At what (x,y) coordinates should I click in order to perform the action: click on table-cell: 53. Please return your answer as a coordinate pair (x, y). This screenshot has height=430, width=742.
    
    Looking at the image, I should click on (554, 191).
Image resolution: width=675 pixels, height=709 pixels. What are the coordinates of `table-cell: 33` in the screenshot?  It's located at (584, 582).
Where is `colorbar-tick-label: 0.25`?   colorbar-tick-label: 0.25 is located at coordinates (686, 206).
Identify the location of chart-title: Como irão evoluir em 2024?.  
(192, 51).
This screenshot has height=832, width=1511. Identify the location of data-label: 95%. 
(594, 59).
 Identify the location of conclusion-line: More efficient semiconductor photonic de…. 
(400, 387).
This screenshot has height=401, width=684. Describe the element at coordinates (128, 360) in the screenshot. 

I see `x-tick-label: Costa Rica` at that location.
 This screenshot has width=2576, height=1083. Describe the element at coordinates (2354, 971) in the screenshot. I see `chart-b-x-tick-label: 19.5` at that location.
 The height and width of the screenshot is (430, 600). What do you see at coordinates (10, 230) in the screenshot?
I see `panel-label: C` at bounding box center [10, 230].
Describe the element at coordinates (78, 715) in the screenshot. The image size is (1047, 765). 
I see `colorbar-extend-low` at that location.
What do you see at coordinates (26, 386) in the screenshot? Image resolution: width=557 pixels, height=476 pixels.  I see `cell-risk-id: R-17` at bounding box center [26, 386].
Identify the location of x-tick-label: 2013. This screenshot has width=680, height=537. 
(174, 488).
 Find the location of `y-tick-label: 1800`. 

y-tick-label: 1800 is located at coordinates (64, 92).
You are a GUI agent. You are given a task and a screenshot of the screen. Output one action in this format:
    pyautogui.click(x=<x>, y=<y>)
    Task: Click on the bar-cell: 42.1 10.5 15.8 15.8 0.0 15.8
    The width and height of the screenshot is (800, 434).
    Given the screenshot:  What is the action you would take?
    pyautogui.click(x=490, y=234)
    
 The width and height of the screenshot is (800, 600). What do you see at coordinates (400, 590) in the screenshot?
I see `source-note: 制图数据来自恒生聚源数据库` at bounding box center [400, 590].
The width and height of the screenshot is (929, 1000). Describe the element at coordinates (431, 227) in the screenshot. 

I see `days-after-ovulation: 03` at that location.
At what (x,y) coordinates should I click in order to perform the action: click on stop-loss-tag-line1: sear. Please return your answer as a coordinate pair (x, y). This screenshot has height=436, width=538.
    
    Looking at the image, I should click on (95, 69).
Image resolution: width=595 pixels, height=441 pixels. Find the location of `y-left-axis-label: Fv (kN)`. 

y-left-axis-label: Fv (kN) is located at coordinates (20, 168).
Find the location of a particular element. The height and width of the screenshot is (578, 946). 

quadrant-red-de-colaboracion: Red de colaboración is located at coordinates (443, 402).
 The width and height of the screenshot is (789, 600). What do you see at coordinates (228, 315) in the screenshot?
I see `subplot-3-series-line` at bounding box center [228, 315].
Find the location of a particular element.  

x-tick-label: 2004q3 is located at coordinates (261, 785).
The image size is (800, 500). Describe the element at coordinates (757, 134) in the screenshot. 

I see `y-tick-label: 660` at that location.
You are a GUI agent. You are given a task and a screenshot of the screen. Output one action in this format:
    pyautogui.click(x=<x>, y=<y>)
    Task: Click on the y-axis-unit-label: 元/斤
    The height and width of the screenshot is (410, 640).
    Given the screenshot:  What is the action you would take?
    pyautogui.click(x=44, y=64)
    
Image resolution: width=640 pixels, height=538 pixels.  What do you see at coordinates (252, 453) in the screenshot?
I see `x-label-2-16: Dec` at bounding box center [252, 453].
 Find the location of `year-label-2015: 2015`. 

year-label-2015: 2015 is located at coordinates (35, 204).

=-=-=-=-=

Task description>
Copy the rows above word for word, beginning with the line that contains "The width and height of the screenshot is (929, 1000)." and continuing through the line that contains "Looking at the image, I should click on (95, 69).".

Output>
The width and height of the screenshot is (929, 1000). Describe the element at coordinates (431, 227) in the screenshot. 

I see `days-after-ovulation: 03` at that location.
At what (x,y) coordinates should I click in order to perform the action: click on stop-loss-tag-line1: sear. Please return your answer as a coordinate pair (x, y). This screenshot has height=436, width=538.
    
    Looking at the image, I should click on (95, 69).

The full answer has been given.